If you’ve ever been a victim of ghosting, you’ll know how maddening (and saddening) it can be. But now there’s another toxic dating trend to contend with: ghostlighting, which combines ghosting with its manipulative big brother…gaslighting.
“At its core, ghostlighting is emblematic of an era where convenience trumps commitment,” says psychologist and relationships adviser Barbara Santini. “It’s a marriage of ghosting, an act of emotional withdrawal, and gaslighting, the art of sowing seeds of doubt. When someone ghostlights, they’re not just exiting your life without notice; they’re also spinning a web of deceit upon return, making you question the very fabric of your relationship.”
For those unfamiliar with the dating dictionary wordage, “gaslighting” is a term used to describe the act of psychological manipulation in order to control and mislead someone in a relationship, while “ghosting” is when someone unexpectedly cuts off all communication within a relationship, causing the other person to feel disrespected and used. “Ghostlighting” combines the two toxic terms in one almightily troubling new trend.
Am I being ghostlighted?
If the person you have been seeing suddenly stops speaking to you, responding to your messages, or meeting you for dates, it’s only natural that you might want to ask them why—but if their responses (if any!) try to shift the blame over to you, or make you feel like you’ve been mistaken or are in the wrong, you may be being ghostlighted.
“It normally happens when someone is confronted for ghosting,” says Jamie Johnston, cofounder of inclusive dating app Mattr. “For example, ‘Hey, is everything okay, you seem distant?’ might be met with ‘Well, I thought you didn’t seem interested enough in me.’ Their actions are now your fault.”
How to spot signs of ghostlighting
Tina Wilson, relationship expert and founder of dating app Wingman, tells Glamour UK, “The most common sign is the narrative they will start to create. Often a ghostlighter in a romantic relationship will manipulate you to make you believe you are portraying an overly needy vibe and ultimately responsible for pushing them away. Shockingly, they will create a scenario that avoids admitting to any wrongdoing on their part.
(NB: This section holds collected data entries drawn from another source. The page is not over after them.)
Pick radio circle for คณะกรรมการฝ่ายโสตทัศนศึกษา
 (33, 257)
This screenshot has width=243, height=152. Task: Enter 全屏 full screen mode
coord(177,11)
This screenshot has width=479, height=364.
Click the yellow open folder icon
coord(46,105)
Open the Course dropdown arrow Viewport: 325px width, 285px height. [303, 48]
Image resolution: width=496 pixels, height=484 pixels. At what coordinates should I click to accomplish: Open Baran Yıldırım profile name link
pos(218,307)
Other red flag behaviors include catching them in a lie or observing manipulative behavior in other areas of life that causes confusion or serves their own interests. Clearly, they do not show any care or conscience in their actions, which can be a sign that this pattern extends into other areas of their life, such as their love life. Mixed signals early on in your relationship, especially if those signals cause you to feel confused or question your own sanity, is another red flag.”
Santini lays out some of the further warning signs you can look out for when it comes to ghostlighting:
- Emotional distanciation: “Even when they’re speaking to you again, there’s an emotional chasm. Their return feels superficial, void of genuine remorse or understanding.”
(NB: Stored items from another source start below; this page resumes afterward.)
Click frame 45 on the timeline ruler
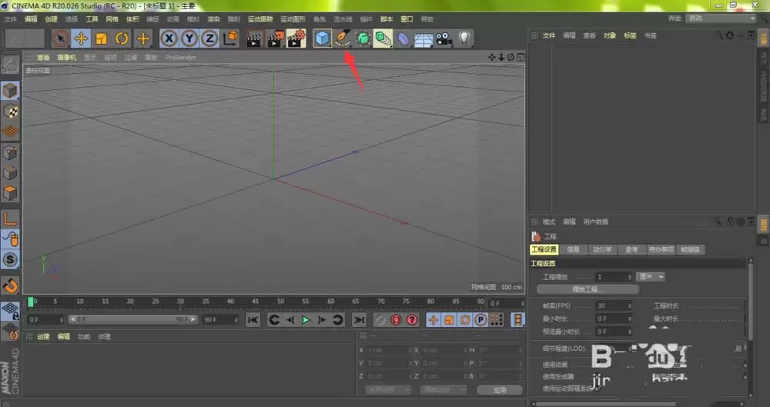The width and height of the screenshot is (770, 407). tap(256, 302)
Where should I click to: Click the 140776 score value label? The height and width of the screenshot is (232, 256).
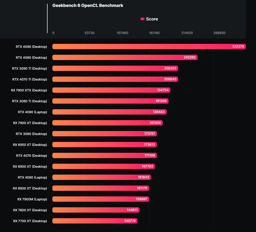[131, 221]
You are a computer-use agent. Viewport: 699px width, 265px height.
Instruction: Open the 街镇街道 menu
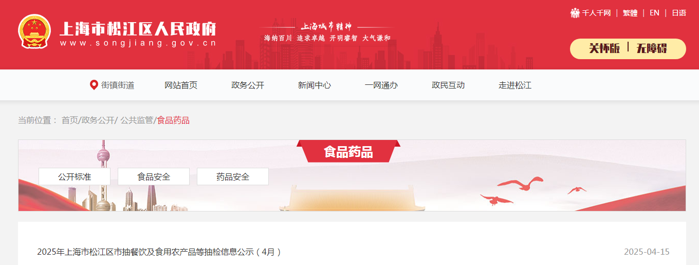(118, 85)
- Victim card: “They often paint themselves as the victim, alluding to past traumas or current stresses as reasons, diverting attention from their behavior.”
- Selective memory: “They might feign forgetfulness about shared moments or experiences during their absence, suggesting these never happened or weren’t significant.”
You may also feel like you are being emotionally manipulated by a ghostlighter—perhaps using guilt or flattery to try and persuade you of their narrative.
Why would someone ghostlight?
Unfortunately, it seems that this toxic dating trend is one of the many consequences of the increasingly online world we live in.
“I think this is happening a lot more due to the choice everyone has with dating,” says Johnston. “With apps, events, and social media, you can engage with hundreds of people at the same time and just swap them in and out as you please.” Not that that makes it okay.
Santini adds regarding the nature of digital relationships: “Our screens often dehumanize interactions. People forget there’s a real person with emotions on the other end. Plus, we live in a world of fleeting Snapchat stories and 24-hour Instagram posts. This ephemeral nature can, unfortunately, spill over to our relationships.”
She adds that ghostlighting may be a sign of a fear of vulnerability in the other person. “Commitment requires vulnerability,” she says. “Ghostlighting allows individuals to escape the weight of emotional depth, opting for superficiality instead.”
How do I react if someone is ghostlighting me?
Ultimately, if someone is treating you this way and is unable to acknowledge their actions or take responsibility, it’s probably better to end that relationship and seek happiness elsewhere—and remember, it’s not your fault.
“It’s essential to remember that ghostlighting is more about the individual’s inability to handle genuine emotional connections than any shortcomings on your part,” says Santini. Her advice:
- Prioritize your self-worth: “Do not let someone else’s actions dictate your self-worth. It’s okay to seek closure, but know when to prioritize your emotional well-being and move on.”
- Seek support: “Talk to friends or professionals. Often an external perspective can offer clarity in emotionally turbulent times.”
- Establish clear boundaries: “If someone reenters your life, it’s crucial to set boundaries. Engage in open dialogue about your feelings and seek acknowledgment of past actions. In the digital labyrinth of modern dating, ghostlighting is just one of many traps. While it’s an unnerving phenomenon, being informed and grounded in self-worth can serve as your compass. Remember, in the age of fleeting interactions, genuine connection remains invaluable.”